Number of Premature Babies Drops

Number of Premature Babies Drops

Number of Premature Babies Drops

A federal health survey from the National Vital Statistics Report shows that the amount of babies being born prematurely has gone down considerably. There were 23,500 less premature births in 2008 than there were in 2007. The Births Final Data from the Report showed that 2007 had a record high number of preterm births, 546,602, before the 37th week of pregnancy. This decreased to 523,033 in 2008.

Contained in the federal report is detailed information on American births, including data on infant and maternal health issues.  This is the first report that has included information on what percentage of newly born babies are in the area of early term.
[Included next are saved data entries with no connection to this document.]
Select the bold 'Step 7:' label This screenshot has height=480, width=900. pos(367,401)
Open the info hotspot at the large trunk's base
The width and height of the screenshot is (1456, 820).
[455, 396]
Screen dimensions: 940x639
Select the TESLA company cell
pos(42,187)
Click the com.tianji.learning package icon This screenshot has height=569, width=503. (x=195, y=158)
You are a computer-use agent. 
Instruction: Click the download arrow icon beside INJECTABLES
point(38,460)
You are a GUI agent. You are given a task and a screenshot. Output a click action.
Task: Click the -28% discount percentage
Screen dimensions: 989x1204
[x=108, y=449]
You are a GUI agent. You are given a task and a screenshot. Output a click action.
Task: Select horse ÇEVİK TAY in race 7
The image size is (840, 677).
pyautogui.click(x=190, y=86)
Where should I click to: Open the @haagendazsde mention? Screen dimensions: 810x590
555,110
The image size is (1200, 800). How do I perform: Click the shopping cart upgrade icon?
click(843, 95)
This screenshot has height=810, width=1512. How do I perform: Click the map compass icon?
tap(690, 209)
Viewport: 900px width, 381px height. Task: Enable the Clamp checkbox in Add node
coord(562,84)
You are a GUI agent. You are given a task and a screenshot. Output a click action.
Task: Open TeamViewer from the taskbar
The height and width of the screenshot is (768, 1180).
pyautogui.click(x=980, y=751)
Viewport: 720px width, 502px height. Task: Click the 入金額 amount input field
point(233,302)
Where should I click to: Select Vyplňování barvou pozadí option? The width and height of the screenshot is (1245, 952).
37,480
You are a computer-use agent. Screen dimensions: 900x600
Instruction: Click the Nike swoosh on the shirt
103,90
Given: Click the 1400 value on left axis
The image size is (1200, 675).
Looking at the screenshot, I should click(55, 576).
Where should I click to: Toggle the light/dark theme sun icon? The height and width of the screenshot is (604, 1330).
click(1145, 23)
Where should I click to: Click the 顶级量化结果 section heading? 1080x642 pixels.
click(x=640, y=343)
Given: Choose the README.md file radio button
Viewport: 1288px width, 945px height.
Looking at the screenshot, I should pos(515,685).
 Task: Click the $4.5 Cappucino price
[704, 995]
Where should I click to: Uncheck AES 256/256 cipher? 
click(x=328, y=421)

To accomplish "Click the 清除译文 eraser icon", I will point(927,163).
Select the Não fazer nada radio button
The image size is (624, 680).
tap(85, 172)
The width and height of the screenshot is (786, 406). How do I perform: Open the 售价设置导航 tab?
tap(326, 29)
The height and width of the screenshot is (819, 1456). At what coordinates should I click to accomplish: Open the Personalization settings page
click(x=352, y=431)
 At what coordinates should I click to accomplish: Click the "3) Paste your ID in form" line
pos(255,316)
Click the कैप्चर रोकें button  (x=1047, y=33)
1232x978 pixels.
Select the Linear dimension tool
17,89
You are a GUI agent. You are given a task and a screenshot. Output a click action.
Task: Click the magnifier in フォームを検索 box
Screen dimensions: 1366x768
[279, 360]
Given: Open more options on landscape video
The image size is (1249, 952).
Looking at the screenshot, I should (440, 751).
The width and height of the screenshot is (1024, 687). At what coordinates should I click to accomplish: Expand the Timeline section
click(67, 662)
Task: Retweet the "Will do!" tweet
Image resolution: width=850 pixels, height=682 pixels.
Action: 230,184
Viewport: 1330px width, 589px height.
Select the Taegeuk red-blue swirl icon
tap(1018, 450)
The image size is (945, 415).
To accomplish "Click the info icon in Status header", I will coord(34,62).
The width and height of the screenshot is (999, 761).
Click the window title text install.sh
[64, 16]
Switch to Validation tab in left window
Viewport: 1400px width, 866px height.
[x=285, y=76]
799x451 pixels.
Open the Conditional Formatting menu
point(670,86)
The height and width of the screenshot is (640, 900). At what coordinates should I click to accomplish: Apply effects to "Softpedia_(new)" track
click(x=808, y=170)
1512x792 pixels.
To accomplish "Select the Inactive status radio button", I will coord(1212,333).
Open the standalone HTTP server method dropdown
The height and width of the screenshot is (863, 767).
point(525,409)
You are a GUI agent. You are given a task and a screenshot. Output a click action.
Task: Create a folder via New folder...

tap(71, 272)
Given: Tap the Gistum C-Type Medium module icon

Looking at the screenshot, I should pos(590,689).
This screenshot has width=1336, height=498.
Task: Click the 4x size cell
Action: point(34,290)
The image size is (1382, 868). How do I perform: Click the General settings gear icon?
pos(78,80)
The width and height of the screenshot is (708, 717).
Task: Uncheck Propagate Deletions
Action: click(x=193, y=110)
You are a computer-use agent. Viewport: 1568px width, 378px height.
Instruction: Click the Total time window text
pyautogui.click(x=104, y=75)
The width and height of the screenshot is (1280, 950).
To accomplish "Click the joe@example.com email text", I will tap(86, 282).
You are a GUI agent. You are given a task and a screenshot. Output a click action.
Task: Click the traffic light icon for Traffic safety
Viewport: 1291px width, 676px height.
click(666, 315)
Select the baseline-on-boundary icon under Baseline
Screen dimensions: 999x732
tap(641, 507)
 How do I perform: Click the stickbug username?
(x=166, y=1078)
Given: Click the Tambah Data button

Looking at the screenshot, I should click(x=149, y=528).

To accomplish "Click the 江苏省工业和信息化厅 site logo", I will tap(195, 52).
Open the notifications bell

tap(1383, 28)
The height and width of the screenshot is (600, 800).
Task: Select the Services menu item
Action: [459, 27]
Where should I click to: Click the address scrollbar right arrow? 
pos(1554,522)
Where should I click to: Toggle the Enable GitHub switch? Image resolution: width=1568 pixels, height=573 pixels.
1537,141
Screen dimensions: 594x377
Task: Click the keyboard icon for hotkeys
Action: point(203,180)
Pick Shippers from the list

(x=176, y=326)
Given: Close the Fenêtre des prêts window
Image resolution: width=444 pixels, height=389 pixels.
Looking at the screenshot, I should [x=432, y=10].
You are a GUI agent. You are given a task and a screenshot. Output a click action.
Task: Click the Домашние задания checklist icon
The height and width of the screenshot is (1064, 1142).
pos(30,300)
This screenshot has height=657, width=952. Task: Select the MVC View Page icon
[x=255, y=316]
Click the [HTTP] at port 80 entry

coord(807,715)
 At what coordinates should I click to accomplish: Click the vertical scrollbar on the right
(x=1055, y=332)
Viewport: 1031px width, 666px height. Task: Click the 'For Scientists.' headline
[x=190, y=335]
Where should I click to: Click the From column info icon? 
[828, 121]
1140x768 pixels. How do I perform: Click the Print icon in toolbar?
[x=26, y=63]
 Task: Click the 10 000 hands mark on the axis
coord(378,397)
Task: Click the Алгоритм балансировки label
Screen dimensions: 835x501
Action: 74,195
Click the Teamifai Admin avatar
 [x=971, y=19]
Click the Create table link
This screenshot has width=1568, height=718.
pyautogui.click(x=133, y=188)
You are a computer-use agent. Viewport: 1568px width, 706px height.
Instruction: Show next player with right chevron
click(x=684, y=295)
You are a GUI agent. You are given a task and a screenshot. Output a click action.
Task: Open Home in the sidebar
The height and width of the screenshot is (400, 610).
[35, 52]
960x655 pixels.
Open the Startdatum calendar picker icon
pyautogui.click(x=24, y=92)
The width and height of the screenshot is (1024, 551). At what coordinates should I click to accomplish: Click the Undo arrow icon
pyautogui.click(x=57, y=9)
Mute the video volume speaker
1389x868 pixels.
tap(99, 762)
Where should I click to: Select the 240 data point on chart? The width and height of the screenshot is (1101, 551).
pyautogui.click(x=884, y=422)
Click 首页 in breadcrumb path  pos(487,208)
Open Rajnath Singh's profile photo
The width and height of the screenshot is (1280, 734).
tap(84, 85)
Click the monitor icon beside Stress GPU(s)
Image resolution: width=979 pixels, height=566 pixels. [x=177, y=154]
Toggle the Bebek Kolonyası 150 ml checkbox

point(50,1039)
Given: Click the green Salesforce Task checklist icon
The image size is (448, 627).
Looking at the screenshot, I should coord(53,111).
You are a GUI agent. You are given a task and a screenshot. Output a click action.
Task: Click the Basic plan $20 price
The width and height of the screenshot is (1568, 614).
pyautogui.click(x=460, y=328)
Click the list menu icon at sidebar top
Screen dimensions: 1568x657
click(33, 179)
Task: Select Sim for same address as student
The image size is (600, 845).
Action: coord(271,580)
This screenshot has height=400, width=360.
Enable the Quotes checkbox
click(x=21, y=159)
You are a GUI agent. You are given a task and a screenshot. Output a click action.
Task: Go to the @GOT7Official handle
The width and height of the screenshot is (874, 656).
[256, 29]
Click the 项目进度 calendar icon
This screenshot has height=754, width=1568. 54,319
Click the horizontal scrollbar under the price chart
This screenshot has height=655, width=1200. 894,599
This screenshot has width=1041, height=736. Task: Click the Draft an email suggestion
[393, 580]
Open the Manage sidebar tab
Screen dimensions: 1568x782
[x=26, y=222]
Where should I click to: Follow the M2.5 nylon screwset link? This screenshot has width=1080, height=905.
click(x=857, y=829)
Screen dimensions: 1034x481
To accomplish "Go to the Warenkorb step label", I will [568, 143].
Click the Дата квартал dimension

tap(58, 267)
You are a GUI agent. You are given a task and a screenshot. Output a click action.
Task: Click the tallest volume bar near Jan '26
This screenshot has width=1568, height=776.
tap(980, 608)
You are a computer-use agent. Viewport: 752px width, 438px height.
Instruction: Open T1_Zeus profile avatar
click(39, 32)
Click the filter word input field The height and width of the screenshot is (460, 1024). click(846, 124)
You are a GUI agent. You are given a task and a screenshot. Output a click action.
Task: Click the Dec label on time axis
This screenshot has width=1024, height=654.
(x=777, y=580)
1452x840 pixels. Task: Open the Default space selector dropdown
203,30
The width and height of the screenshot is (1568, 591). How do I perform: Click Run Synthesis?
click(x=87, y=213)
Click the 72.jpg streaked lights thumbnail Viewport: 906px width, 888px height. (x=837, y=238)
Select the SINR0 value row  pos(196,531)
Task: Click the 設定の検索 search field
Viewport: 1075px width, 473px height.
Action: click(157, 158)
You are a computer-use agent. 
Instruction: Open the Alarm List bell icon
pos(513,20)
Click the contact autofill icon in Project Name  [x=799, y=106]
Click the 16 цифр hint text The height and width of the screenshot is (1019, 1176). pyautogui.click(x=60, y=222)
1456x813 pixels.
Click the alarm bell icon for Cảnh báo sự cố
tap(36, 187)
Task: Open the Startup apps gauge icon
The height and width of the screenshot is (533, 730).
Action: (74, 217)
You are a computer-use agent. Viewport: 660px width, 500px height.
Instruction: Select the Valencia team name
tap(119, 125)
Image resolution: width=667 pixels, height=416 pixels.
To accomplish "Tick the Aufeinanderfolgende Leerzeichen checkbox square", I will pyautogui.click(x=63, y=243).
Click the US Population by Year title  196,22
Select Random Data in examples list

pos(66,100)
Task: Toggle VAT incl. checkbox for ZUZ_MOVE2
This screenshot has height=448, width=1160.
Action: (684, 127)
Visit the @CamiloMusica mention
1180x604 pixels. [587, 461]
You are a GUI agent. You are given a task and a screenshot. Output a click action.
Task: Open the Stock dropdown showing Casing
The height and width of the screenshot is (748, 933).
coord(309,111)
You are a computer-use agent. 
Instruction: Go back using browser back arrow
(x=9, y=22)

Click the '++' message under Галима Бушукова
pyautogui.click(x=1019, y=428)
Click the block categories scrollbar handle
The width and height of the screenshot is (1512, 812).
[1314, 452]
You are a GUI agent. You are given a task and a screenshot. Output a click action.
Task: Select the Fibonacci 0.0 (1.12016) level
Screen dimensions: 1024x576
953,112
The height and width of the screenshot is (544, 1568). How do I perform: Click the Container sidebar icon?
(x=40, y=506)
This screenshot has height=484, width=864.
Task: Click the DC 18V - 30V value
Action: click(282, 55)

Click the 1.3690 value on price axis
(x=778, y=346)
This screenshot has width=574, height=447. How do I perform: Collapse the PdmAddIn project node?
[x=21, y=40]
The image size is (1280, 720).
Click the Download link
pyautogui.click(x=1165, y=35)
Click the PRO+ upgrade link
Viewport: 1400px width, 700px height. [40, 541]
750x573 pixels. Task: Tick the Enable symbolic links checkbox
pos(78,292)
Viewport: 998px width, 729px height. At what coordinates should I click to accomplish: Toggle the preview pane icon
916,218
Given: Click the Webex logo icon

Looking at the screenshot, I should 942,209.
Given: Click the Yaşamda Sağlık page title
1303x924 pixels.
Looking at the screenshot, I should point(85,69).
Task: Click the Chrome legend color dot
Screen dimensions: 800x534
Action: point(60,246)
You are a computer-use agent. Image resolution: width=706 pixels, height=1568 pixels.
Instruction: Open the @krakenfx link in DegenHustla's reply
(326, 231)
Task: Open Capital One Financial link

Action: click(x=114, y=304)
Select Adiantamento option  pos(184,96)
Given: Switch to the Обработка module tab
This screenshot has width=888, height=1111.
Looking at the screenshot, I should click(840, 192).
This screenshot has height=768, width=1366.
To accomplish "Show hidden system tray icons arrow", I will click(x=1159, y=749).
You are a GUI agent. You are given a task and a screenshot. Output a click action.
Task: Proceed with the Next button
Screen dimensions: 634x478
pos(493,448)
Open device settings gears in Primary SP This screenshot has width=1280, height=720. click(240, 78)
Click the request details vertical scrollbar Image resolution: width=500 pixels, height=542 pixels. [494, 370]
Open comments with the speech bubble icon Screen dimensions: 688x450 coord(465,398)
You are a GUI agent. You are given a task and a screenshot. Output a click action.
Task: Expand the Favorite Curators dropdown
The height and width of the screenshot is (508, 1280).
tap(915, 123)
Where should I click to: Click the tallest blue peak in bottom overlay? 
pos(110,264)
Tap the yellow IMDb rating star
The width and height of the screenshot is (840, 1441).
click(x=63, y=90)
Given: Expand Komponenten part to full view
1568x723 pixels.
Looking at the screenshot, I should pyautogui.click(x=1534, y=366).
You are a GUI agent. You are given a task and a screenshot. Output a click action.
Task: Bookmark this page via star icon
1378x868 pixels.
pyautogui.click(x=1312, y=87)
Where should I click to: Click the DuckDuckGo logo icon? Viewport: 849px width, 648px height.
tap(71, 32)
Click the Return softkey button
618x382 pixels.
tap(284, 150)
These infants are not preterm but they are also not full term, having been born during the 37th or 38th pregnancy week. Babies born at 39 to 41 weeks are considered full term. During 2008 about 54 percent of babies were full term deliveries and around 28 percent were in the category of early term.

Premature birth is a serious and costly health problem in the United States. The Institute of Medicine estimates that it costs Americans in the region of $26 billion each year. Infants who manage to survive a premature birth often have a lifetime of health challenges to face such as mental disabilities, breathing problems, cerebral palsy and many more.

Being born even a few weeks before full term can lead to an infant having higher rates of health problems and hospitalization than those babies born full term.